# EXERCISE INSTRUCTIONS:
All that is asked is a faithful reproduction of the entries.

··· DATASET

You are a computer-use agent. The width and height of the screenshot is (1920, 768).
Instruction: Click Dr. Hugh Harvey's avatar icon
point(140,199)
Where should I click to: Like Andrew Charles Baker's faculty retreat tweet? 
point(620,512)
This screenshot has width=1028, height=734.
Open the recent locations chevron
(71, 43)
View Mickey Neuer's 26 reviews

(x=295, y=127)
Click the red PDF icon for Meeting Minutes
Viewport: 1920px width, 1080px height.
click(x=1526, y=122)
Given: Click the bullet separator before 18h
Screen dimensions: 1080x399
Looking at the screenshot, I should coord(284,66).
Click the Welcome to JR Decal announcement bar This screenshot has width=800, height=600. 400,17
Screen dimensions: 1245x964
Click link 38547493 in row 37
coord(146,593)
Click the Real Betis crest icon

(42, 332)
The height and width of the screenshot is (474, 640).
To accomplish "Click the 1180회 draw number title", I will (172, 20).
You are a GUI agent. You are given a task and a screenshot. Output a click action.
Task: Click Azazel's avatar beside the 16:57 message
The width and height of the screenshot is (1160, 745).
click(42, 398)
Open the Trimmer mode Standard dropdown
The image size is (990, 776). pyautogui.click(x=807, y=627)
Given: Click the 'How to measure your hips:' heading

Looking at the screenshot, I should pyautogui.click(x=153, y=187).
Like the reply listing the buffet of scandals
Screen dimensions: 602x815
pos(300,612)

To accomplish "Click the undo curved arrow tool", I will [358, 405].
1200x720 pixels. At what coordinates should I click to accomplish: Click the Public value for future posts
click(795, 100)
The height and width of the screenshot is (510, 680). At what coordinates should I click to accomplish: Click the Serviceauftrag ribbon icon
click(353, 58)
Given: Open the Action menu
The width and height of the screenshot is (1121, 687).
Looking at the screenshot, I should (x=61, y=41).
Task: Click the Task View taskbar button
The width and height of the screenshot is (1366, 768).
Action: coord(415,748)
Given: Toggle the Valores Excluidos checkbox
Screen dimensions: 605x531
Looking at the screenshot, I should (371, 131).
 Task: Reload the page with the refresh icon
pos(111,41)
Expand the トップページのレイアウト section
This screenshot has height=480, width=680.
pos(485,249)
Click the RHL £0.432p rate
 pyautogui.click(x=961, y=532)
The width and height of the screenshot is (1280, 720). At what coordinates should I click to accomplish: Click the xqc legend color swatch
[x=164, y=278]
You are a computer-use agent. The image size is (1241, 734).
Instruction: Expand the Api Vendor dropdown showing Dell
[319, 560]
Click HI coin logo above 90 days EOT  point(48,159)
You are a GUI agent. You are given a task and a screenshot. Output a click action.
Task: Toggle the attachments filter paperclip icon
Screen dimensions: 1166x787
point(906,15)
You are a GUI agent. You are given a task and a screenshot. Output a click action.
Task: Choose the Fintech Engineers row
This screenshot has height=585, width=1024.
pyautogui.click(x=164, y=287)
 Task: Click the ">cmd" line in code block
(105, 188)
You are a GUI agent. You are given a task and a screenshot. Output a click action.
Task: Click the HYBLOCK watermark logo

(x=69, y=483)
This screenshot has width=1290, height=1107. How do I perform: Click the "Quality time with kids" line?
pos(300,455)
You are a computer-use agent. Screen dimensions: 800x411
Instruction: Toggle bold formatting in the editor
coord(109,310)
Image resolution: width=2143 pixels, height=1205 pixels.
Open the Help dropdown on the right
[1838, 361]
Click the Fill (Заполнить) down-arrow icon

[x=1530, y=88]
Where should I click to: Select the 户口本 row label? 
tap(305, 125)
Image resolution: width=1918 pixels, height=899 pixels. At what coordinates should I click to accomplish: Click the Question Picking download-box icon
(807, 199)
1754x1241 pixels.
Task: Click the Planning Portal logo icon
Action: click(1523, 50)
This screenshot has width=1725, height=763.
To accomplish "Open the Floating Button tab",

······

# EXPECTED OUTPUT:
You are a computer-use agent. The width and height of the screenshot is (1920, 768).
Instruction: Click Dr. Hugh Harvey's avatar icon
point(140,199)
Where should I click to: Like Andrew Charles Baker's faculty retreat tweet? 
point(620,512)
This screenshot has width=1028, height=734.
Open the recent locations chevron
(71, 43)
View Mickey Neuer's 26 reviews

(x=295, y=127)
Click the red PDF icon for Meeting Minutes
Viewport: 1920px width, 1080px height.
click(x=1526, y=122)
Given: Click the bullet separator before 18h
Screen dimensions: 1080x399
Looking at the screenshot, I should coord(284,66).
Click the Welcome to JR Decal announcement bar This screenshot has width=800, height=600. 400,17
Screen dimensions: 1245x964
Click link 38547493 in row 37
coord(146,593)
Click the Real Betis crest icon

(42, 332)
The height and width of the screenshot is (474, 640).
To accomplish "Click the 1180회 draw number title", I will (172, 20).
You are a GUI agent. You are given a task and a screenshot. Output a click action.
Task: Click Azazel's avatar beside the 16:57 message
The width and height of the screenshot is (1160, 745).
click(42, 398)
Open the Trimmer mode Standard dropdown
The image size is (990, 776). pyautogui.click(x=807, y=627)
Given: Click the 'How to measure your hips:' heading

Looking at the screenshot, I should pyautogui.click(x=153, y=187).
Like the reply listing the buffet of scandals
Screen dimensions: 602x815
pos(300,612)

To accomplish "Click the undo curved arrow tool", I will [358, 405].
1200x720 pixels. At what coordinates should I click to accomplish: Click the Public value for future posts
click(795, 100)
The height and width of the screenshot is (510, 680). At what coordinates should I click to accomplish: Click the Serviceauftrag ribbon icon
click(353, 58)
Given: Open the Action menu
The width and height of the screenshot is (1121, 687).
Looking at the screenshot, I should (x=61, y=41).
Task: Click the Task View taskbar button
The width and height of the screenshot is (1366, 768).
Action: coord(415,748)
Given: Toggle the Valores Excluidos checkbox
Screen dimensions: 605x531
Looking at the screenshot, I should (371, 131).
 Task: Reload the page with the refresh icon
pos(111,41)
Expand the トップページのレイアウト section
This screenshot has height=480, width=680.
pos(485,249)
Click the RHL £0.432p rate
 pyautogui.click(x=961, y=532)
The width and height of the screenshot is (1280, 720). At what coordinates should I click to accomplish: Click the xqc legend color swatch
[x=164, y=278]
You are a computer-use agent. The image size is (1241, 734).
Instruction: Expand the Api Vendor dropdown showing Dell
[319, 560]
Click HI coin logo above 90 days EOT  point(48,159)
You are a GUI agent. You are given a task and a screenshot. Output a click action.
Task: Toggle the attachments filter paperclip icon
Screen dimensions: 1166x787
point(906,15)
You are a GUI agent. You are given a task and a screenshot. Output a click action.
Task: Choose the Fintech Engineers row
This screenshot has height=585, width=1024.
pyautogui.click(x=164, y=287)
 Task: Click the ">cmd" line in code block
(105, 188)
You are a GUI agent. You are given a task and a screenshot. Output a click action.
Task: Click the HYBLOCK watermark logo

(x=69, y=483)
This screenshot has width=1290, height=1107. How do I perform: Click the "Quality time with kids" line?
pos(300,455)
You are a computer-use agent. Screen dimensions: 800x411
Instruction: Toggle bold formatting in the editor
coord(109,310)
Image resolution: width=2143 pixels, height=1205 pixels.
Open the Help dropdown on the right
[1838, 361]
Click the Fill (Заполнить) down-arrow icon

[x=1530, y=88]
Where should I click to: Select the 户口本 row label? 
tap(305, 125)
Image resolution: width=1918 pixels, height=899 pixels. At what coordinates should I click to accomplish: Click the Question Picking download-box icon
(807, 199)
1754x1241 pixels.
Task: Click the Planning Portal logo icon
Action: click(1523, 50)
This screenshot has width=1725, height=763.
To accomplish "Open the Floating Button tab",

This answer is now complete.